_EXCERPT PROVIDED:_

◆ ◆ ◆ ◆ ◆

10 tech themes brands must be ready for in 2015

From virtual reality to micro-targeting, several 'next big thing' technology trends are likely to come to fruition for marketers this year, writes Mel Exon.

Nathie: Youtube vlogger and game reviewer
Nathie: Youtube vlogger and game reviewer

Another year, another slew of new tech jargon on its way. On that note, here are 10 themes for 2015 that may prove useful to marketers. Some may just impinge on our consciousness, others become noteworthy, while others still will gain a foothold in the mainstream.

1. Virtual reality gets real

There is currently no tech with greater potential to break new ground in creativity and communication than VR. Oculus Rift, the company that has made the biggest strides in this space, is to launch a consumer product in 2015. Hold on to your hats.

2. ‘Handmade’ digital design

We’ve been mechanising things for so long, it’s probably time we humanised things instead. Look out for what ex-Google Glass team leader Babak Parviz (now at Amazon), calls ‘handmade’ digital design, aided by the blur between off- and online.

3. Mobile marketing steps up a gear

We all know display ads are worse than inadequate and branded apps aren’t the solution to every mobile marketing task. Last year we talked about how Facebook’s retooled Atlas was set to make marketing across devices and to ‘real’ people work much more effectively; this year that will become reality.

◆ ◆ ◆ ◆ ◆

_TASKS TO CARRY OUT:_
1 > According to the article on 2015 tech themes, which company does ex-Google Glass team leader Babak Parviz now work for?
2 > Continue the article on 2015 tech themes for marketers from where it stops.

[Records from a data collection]
◆ ◆ ◆ ◆ ◆

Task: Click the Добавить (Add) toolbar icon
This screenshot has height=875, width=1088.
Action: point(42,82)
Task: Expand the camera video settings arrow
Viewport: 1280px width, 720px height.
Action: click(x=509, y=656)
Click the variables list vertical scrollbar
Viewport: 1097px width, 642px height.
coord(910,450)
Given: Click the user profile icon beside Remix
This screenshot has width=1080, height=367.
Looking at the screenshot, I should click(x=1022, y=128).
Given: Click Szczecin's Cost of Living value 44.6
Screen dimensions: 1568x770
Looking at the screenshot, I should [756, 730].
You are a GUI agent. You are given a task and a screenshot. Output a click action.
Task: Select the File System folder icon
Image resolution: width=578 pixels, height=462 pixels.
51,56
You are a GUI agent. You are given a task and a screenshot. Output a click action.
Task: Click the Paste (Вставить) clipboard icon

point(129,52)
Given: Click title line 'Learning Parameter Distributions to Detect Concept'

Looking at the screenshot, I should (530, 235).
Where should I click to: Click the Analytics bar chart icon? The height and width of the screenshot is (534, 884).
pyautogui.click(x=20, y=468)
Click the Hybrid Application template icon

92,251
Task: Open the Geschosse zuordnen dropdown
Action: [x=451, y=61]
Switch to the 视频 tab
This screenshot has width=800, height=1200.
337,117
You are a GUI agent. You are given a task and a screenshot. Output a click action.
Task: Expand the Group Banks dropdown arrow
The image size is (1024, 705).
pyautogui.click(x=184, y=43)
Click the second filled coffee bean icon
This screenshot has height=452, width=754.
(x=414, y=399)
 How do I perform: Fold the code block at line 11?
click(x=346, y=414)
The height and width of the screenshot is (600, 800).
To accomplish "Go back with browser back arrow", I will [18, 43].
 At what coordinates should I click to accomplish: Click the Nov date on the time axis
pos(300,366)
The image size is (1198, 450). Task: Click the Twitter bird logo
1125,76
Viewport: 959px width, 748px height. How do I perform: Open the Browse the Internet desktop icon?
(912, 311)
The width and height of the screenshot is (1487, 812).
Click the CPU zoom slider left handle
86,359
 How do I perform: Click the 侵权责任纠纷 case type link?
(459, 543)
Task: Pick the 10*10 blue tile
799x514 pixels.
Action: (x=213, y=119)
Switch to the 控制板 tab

◆ ◆ ◆ ◆ ◆

_IN RESPONSE:_
1 > Amazon

2 >
4. A shot in the arm for the mobile web

Revealed at its Chrome Developer Summit in December, Google is making significant investments in improving the performance of mobile web apps, effectively taking steps to bring mobile web functionality up to par with that of native Android apps. Big news.

5. Wearables’ rise, fall and rise again

With the Apple Watch fully on the market, promising to put to bed the issues associated with the category (concerns about privacy, sustainability and style), wearables have a chance to move into the mainstream.

6. 3D printing finds its purpose…

…for now. Until we can print genuinely
usable, mixed-material products more cost-effectively than we can buy them through a regular supplier, 3D printing will remain for professional rapid prototyping only.

7. Networking ‘the internet of things’

So far the ‘internet of things’ has been limited to products that operate as stand­alone systems. The home will be truly connected only when different products link up. We’re starting to see this – for example Nest Protect (fire and CO alarm) can trigger a flashing red alarm on connected lighting system Lifx.

8. Proximity marketing moves even closer

As iBeacons are installed in retail outlets, bars and entertainment venues up and down the country we can expect to see proximity marketing grow from being an experiment at conferences to a bona fide marketing behaviour.

9. Social feedback loops spin faster

More connected devices and sensors available 24/7 will demand faster adaptation and shorter lead times to provide users with data-driven, hourly, relevant activity. Global marketing organisations will finally make the most of their resources in different time zones: the brand that never sleeps.

10. Micro-targeting at scale

Once the preserve of US political parties tailoring messages to voters, brands like Coke and Budweiser are using Facebook to reach smaller audiences with different angles on the same idea, building to scale in the process.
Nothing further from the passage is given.